The ending was pleasantly unexpected and I felt, pitched just right. I enjoyed this and would recommend it to historical fiction fans as well as those who don't enjoy the genre.
The book follows the lives of Philomena, Jonathan and Anthony who are entangled in a web of suspicion and fear as an allegation of murder threatens to ruin and socially ostracise all parties involved.
Throughout the book, the author cleverly links emotions, expressions and thought processes into the story which have arisen due to the impact of the First World War. This book subtlety emphasises the changes that the First World War has made on people's lives, where many people are searching for a new identity and place within a radically altered society.
This book is emotive, poignant and reflective due to the elements of sacrifice made by both the men of the trenches and their women waiting for them back home. Whilst men faced the brutality of the muddy battlefields, women lived through a torturous period, waiting for that dreadful telegram.
This is a very good read which contains an interesting plot involving murder and the attempt to obtain justice. However, it also serves as an essential reminder that sacrifice was made by all members of this wartime society in varying degrees.
Story follows the lives of four characters, Philomena, Dan, Jonathon and Anthony briefly through the war and then through the web that unfolds following Dan's untimely death or maybe even murder.
The book tells of emotions, thoughts and feelings very cleverly as Dan's fiancee tries to discover the truth behind his death. A good read with a clever plot involving the murder of a soldier, his friends and fiancee and their attempt at gaining some kind of truth and justice.
An insight into a soldiers life before and after the war and the sacrifices they and their families made so that we could be free.

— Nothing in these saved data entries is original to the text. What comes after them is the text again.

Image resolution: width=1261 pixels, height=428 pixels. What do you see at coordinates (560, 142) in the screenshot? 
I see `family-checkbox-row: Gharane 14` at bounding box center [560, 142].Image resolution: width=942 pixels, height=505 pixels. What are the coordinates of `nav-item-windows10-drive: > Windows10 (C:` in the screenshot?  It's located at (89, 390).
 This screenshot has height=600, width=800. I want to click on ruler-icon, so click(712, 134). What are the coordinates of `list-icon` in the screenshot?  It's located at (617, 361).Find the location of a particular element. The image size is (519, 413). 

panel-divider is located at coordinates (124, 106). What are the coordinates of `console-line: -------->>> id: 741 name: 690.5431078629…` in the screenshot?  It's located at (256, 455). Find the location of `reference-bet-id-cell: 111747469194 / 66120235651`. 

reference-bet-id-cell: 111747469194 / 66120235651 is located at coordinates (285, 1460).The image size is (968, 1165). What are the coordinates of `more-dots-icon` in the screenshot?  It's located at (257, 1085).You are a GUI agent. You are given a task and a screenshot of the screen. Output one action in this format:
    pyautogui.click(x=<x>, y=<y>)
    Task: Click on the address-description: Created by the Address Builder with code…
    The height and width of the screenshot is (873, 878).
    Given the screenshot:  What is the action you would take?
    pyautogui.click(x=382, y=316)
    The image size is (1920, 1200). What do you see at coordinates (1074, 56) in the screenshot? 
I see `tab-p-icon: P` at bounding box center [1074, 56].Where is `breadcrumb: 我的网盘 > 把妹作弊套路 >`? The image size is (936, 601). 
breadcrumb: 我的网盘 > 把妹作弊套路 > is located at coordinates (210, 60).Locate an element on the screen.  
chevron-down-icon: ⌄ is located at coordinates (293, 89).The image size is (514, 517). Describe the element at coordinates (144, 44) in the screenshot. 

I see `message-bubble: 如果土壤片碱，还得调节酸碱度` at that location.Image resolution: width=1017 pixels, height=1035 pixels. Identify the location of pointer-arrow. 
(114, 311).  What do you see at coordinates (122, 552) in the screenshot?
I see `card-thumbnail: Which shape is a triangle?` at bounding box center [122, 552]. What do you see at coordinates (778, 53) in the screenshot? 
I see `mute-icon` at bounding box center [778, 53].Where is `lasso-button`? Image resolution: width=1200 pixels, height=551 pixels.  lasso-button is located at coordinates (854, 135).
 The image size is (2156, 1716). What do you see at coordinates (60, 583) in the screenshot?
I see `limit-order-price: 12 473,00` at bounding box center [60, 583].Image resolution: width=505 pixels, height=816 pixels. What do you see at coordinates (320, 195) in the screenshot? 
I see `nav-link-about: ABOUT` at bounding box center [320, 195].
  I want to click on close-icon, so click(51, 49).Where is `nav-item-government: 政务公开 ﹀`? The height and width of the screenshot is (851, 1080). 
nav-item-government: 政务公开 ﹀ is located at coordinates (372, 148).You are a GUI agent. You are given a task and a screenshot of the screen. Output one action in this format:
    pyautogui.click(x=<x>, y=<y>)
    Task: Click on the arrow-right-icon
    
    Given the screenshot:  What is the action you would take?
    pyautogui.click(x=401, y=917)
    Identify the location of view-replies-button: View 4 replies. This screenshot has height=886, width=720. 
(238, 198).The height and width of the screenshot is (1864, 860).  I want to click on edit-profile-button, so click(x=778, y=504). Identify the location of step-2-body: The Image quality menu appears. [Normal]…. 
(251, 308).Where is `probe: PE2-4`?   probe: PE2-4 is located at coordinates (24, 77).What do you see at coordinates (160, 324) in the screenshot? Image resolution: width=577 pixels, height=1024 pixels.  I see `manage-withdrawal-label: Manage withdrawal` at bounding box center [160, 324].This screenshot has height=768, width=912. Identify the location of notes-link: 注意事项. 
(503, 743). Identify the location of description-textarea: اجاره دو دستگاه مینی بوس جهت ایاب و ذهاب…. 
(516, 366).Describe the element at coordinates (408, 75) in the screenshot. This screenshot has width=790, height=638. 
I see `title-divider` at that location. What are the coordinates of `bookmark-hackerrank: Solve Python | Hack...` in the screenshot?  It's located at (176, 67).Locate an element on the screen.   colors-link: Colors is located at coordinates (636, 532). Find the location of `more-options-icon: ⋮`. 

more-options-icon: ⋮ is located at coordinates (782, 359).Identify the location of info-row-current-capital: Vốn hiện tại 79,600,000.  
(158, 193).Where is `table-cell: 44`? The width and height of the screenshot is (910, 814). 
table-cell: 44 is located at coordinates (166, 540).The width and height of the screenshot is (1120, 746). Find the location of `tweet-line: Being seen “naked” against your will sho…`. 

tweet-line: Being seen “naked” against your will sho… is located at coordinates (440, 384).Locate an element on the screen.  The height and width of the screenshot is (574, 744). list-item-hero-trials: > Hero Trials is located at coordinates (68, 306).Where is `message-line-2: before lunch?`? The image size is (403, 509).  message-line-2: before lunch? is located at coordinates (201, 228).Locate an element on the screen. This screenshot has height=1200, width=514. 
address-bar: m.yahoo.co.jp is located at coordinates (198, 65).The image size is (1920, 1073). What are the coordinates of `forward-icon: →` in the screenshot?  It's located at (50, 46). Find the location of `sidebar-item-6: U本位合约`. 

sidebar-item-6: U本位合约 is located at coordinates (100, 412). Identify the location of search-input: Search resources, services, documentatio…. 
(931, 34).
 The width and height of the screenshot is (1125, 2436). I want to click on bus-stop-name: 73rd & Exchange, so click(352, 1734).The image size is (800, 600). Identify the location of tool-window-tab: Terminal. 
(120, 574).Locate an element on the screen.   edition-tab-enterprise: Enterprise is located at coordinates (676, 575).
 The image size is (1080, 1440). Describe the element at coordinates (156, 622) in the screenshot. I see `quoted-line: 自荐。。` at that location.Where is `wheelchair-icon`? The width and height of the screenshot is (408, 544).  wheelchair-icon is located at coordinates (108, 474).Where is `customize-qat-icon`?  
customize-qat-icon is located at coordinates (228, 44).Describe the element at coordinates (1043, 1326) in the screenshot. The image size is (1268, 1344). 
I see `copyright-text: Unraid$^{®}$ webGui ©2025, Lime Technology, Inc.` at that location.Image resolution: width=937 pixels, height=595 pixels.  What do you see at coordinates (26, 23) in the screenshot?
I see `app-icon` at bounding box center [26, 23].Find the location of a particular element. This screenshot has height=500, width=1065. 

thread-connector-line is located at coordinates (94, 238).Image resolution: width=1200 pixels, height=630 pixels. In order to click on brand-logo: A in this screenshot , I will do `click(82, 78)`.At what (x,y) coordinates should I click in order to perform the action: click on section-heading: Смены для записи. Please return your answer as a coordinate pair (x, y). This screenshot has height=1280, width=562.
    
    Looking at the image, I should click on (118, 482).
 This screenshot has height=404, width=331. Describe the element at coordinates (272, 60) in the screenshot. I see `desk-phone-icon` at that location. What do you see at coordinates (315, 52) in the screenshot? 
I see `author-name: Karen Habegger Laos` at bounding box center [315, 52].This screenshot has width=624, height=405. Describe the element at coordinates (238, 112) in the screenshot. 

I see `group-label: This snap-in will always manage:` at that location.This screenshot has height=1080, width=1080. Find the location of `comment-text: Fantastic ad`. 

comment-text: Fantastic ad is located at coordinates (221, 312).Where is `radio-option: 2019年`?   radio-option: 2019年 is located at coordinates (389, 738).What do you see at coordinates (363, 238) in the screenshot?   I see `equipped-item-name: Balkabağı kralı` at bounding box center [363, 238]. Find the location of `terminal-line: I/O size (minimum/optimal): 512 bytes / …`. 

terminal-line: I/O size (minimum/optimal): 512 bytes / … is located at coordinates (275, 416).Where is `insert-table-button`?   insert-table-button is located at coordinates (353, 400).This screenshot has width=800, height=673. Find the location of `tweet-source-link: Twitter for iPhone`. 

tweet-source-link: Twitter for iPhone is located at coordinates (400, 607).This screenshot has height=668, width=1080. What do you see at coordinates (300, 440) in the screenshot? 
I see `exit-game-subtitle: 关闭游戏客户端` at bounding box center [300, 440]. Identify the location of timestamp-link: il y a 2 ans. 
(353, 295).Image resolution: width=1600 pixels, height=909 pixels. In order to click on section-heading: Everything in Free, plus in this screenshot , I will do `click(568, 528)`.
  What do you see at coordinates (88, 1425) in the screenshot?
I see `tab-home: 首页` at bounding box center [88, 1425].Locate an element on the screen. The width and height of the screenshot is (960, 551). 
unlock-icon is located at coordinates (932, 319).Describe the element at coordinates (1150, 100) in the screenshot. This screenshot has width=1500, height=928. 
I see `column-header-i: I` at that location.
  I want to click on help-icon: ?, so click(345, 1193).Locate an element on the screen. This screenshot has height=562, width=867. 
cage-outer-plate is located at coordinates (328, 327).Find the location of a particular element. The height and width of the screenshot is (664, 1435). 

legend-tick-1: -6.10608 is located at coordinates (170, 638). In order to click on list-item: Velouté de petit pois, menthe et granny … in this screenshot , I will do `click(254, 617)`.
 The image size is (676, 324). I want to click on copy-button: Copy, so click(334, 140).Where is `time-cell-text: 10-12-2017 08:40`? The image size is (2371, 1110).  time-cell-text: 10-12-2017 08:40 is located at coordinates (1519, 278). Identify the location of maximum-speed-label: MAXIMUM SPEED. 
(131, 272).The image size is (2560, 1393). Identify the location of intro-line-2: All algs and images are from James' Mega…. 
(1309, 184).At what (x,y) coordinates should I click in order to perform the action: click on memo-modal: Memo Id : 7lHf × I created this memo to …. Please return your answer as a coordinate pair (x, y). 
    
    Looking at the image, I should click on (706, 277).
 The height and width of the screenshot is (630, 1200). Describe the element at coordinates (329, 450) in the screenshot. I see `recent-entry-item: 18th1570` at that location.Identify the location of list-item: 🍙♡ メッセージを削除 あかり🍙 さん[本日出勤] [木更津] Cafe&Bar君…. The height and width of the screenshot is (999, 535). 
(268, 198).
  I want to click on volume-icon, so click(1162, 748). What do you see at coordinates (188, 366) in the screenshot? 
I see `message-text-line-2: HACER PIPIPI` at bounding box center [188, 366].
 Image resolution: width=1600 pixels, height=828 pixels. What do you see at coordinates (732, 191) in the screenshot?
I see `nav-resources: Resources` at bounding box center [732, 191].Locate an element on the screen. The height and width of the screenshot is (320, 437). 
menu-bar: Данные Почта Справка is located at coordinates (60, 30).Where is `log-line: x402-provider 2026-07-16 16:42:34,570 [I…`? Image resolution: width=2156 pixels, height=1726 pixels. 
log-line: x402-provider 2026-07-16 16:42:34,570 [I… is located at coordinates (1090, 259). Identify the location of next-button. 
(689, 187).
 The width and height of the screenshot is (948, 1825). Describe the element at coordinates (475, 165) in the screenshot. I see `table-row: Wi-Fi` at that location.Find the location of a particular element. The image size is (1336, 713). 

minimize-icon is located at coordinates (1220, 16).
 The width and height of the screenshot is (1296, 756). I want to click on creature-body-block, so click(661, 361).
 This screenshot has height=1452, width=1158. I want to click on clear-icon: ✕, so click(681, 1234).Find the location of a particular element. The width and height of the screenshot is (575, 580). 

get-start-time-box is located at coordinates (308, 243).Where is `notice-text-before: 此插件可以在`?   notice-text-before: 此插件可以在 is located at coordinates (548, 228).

I was engrossed by the story. I felt it was a very well written debut novel based on an unusual premise in my opinion. I found the characters engaging and I detested the villain of the piece with avengeance. My only criticism is that I felt the ending was a little rushed.
Well worth a read and if Mr Stafford writes anymore books then I'll be making a point of reading them.
This is quite an unusual sort of read. It's very much related to the war, but is set totally in peacetime. I liked the way the story unfolded, and the reader found out what had happened to Dan, and read along as Philomena contacts Jonathan, the man who was with Dan when he died, and finds out exactly what happened.
I read the book really quickly, and I think it is the sort of book that pulls you along with the intrigue in the story. My one reservation would be that I don't think many women would have behaved as Philomena did in 1918, but perhaps some did - who knows?
A very good read, and an excellent choice for a November themed read.